Au premier trimestre, les énergies renouvelables ont représenté 52% du mix de production allemand. La France a connu un pic à 46%, contre 23% en 2019. Au niveau européen, la part du renouvelable dans le mix a augmenté de 7 points pendant le 1er semestre. Cette augmentation n’est pas liée à la crise sanitaire mais à la priorisation sur le réseau et aux conditions météorologiques favorables.
Toutefois, depuis mi-juillet, en raison d’une production éolienne hebdomadaire globalement plus faible, la production de combustibles fossiles a été 20% supérieure à la production renouvelable. En août, avec la reprise soutenue de la croissance, la demande d’électricité des pays de l’UE se rapproche des niveaux de 2019.

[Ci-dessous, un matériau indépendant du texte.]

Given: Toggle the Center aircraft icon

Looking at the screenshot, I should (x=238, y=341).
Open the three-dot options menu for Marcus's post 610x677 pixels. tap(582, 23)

Les producteurs d’électricité à l’ère des énergies renouvelables
En 2019, la capacité de production d’énergie renouvelable des entreprises du panel a augmenté de 24% par rapport à 2018. Cela s’explique principalement par le renforcement de leurs capacités photovoltaïques et éoliennes. Les énergies renouvelables représentent 20 % de la capacité de production d’électricité (15% en 2018) sur le panel. En 2019, le parc des EnR a atteint une capacité de production de 112 GW. Tandis que la part de la capacité de production thermique a baissé de 4% (42% en 2018), soit une diminution de 20 GW. En Europe, pour compenser la perte énergétique due au décommissionnement des usines à charbon, près de la moitié de la capacité perdue a été remplacée par des parcs éoliens et solaires. L’autre portion a été substituée par le gaz, en raison de sa compétitivité économique par rapport au charbon. « La capacité de production nucléaire va fortement baisser dans les prochaines années. L’Allemagne (8,1 GW encore en service) prévoit notamment d’arrêter trois tranches nucléaires en 2021 et de sortir définitivement du nucléaire en 2022. En France, la centrale de Fessenheim a fermé en juin 2020. La baisse de capacité énergétique du charbon va se poursuivre. Le projet de loi allemand sur la sortie du charbon au plus tard en 2038 a été adopté en début d’année. Les premières fermetures auront lieu en 2020. Renforcée par la baisse de rentabilité des centrales fossiles, la croissance des énergies renouvelables ne s’arrêtera pas », ajoute Imad Boukrit Consultant Energie pour Colombus Consulting.